Уршула сделала рукой прощальный жест, Палфи низко поклонился этой странной женщине и ушел отдыхать в комнату, которую слуга Иван приготовил для него в сторожевой башне.
8
в отношении владения и всех владельческих прав (лат.).
2
то, что по закону (лат.).
1
Уважаемый и благородный господин (лат.).
3
Даю, чтоб и ты дал (лат.).
7
В-третьих (лат.).
4
Во-первых (лат.).
10
для большей силы права, чтоб закрепить наше право (лат.).
9
поместье с постройками и хозяйственными орудиями (лат.).
5
Хорошо (лат.).
6
Во-вторых (лат.).
2
Через четыре дня после переговоров с госпожой Уршулой, ранним утром, господин Михайло Палфи вскочил на своего коня перед замком Сусед и махнул на прощанье рукой Михаиле Коньскому, высокому крупному человеку, вышедшему проводить мадьярского гостя.
– Прощайте, egregie domine,[11] – сказал посланец Батория улыбаясь, – скоро опять увидимся.
– Буду очень счастлив! – серьезно ответил Коньский, поклонившись.
– И мне приятно, что мы расстаемся дружески. А через два дня я вернусь и привезу Грго Домброя. Было бы хорошо, если б к тому времени была составлена опись.
– Не беспокойтесь. Об этом я позабочусь.
– Ну, спасибо вам и прощайте! – произнес мадьяр, поклонился и с веселым лицом поскакал по направлению к Загребу.
Господин Палфи не щадил своего коня. Он яростно вонзал ему шпоры в бока, и видно было, что он очень торопился. Не обращая ни на что внимания, промчался он через села Стеневец, Врапче, Черномерец, и лицо его еще более прояснилось, когда из-за склона горы на фоне утреннего неба показалась колокольня церкви св. Краля.
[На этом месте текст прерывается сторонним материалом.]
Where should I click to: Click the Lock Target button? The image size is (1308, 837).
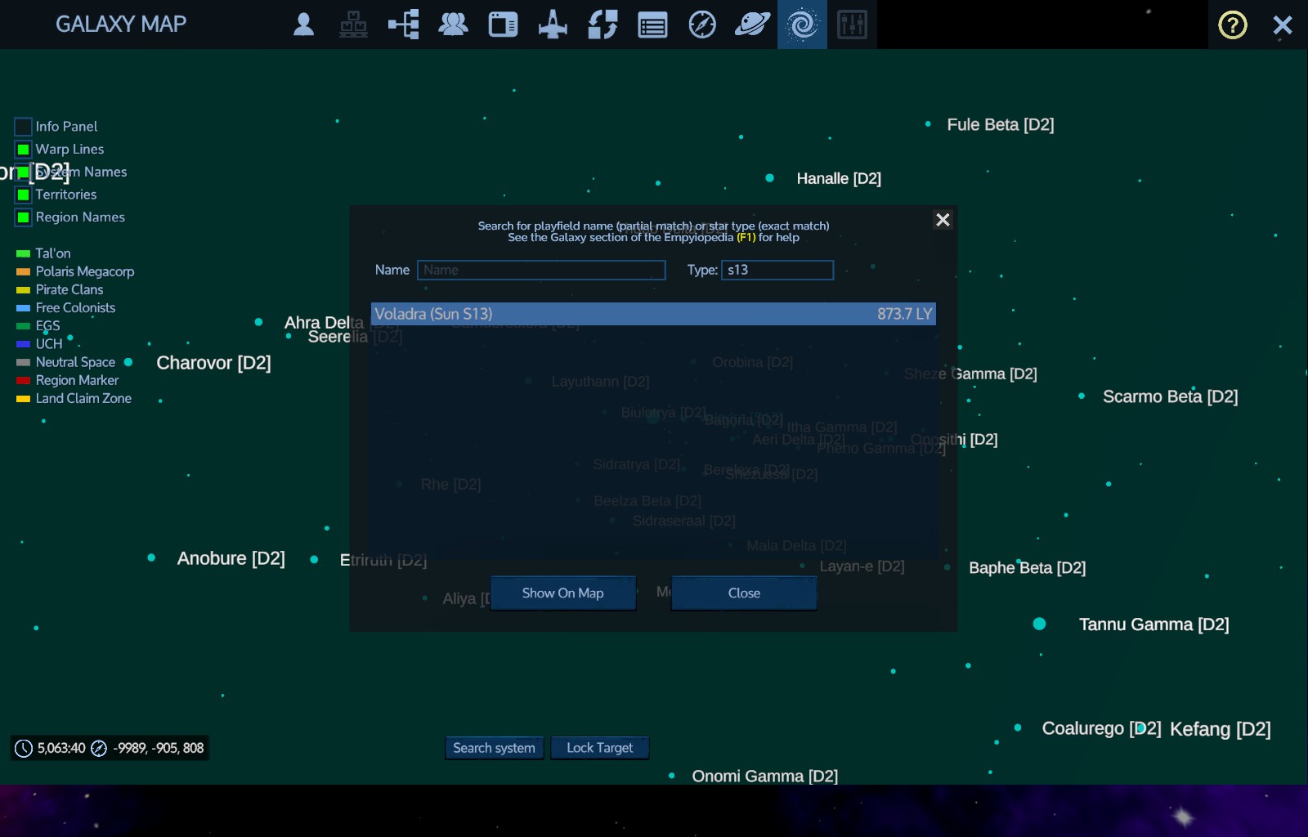click(x=599, y=748)
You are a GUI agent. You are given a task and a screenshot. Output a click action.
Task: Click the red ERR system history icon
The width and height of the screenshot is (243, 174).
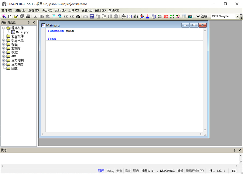(166, 16)
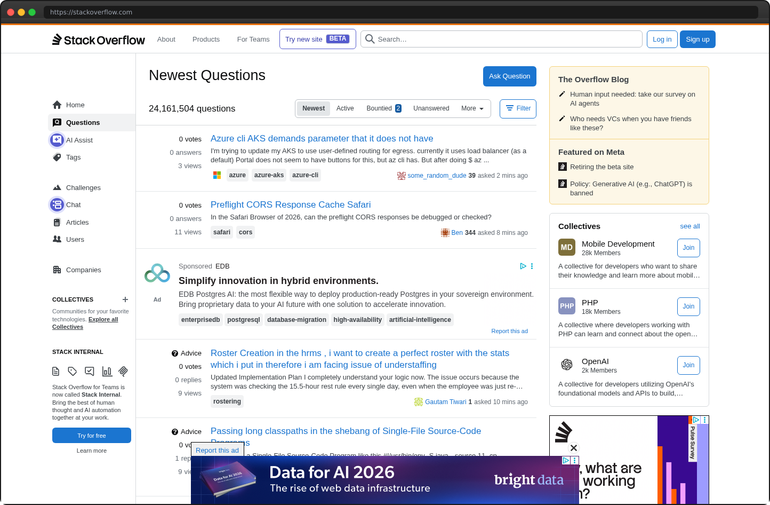
Task: Click the AdChoices icon on the EDB ad
Action: pyautogui.click(x=523, y=266)
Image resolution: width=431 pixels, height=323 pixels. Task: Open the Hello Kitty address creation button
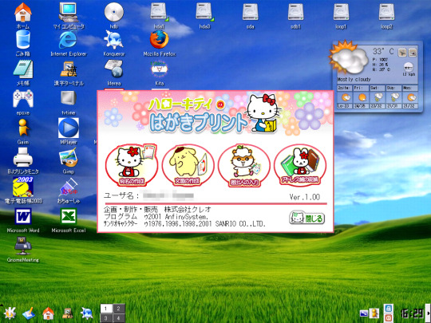click(132, 165)
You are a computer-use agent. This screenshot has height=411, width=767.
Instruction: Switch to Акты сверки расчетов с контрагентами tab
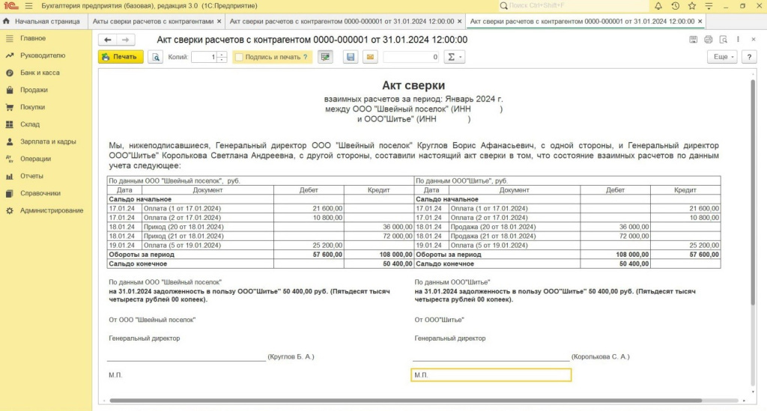click(x=153, y=21)
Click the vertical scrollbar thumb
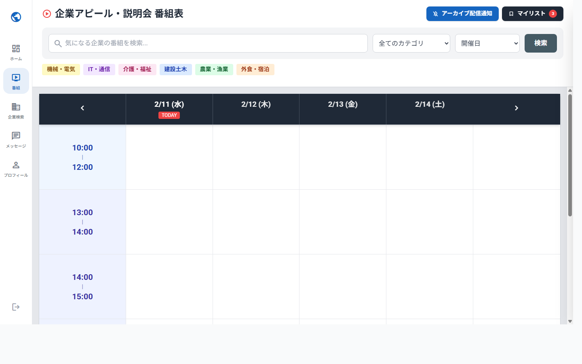The height and width of the screenshot is (364, 582). click(x=570, y=155)
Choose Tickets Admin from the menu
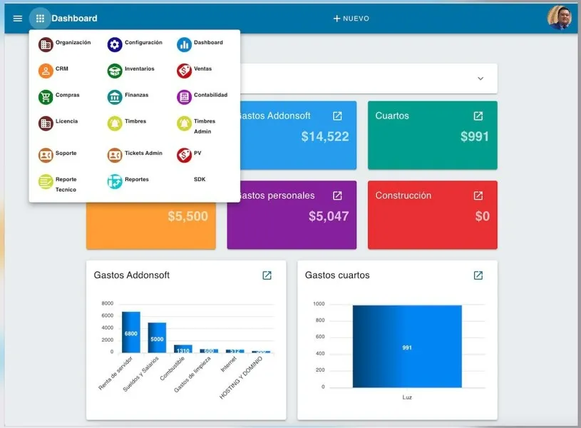The width and height of the screenshot is (581, 428). [113, 154]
Резко натянув поводья и пригнувшись к шее коня, он еще прибавил ходу, так что крестьяне, шедшие вдоль садов Илицы в город, смотрели на него с удивлением. Сломя голову промчался он через площадь Тридесетницы, под воротами Капитула и остановился перед каменным домом каноника, недалеко от францисканского монастыря. Не дожидаясь, чтобы ему отворили, он быстро соскочил с седла, открыл боковую калитку и вошел в нее, ведя за собой под уздцы коня. Привязав его к столбу, он быстрыми шагами поднялся по лестнице и открыл наружные двери. В комнате, у окна, сидели двое: на скамье – толстый каноник с большим животом и с подбородком, свисавшим на черную рясу; его маленькие серые глаза весело сверкали над крупным, широким носом; возле него, на стуле, сидел худощавый, бледный человек с короткими волосами и подстриженными усами. Он, сгорбившись, смотрел в землю, так что из-под густых бровей не видно было его глаз.
– Слава Исусу! – отворив дверь, весело крикнул мадьяр и бросил шапку на большую глиняную печь возле входа.
– Во веки веков, аминь! – ответил каноник. – Ваша милость явились, как гром с ясного неба.
– Почему гром? – засмеялся Палфи от всего сердца. – Ну, admodum reverende,[12] тонкая же вы лиса. Зовут вас Стипо Всесвятский, ведете вы себя, как святой, а на самом деле – в тихом омуте черти водятся! Не ожидали, говорите? Ха, ха, ха! Вы, хорваты, как будто научились притворству у турок.
– Эх, знаете, egregie amice,[13] – засмеялся каноник, прищурившись, – если не у турок, так уж, наверно, у вас, мадьяр, научились. Уж вы-то на это мастера, вы и ваш господин. Ну, рассказывайте, как вы обделали ваши дела и чем я могу вам помочь!
С этими словами каноник поднялся и, зевнув, посмотрел на приезжего. Его худощавый приятель не шевельнулся, а только взглянул исподлобья на мадьяра.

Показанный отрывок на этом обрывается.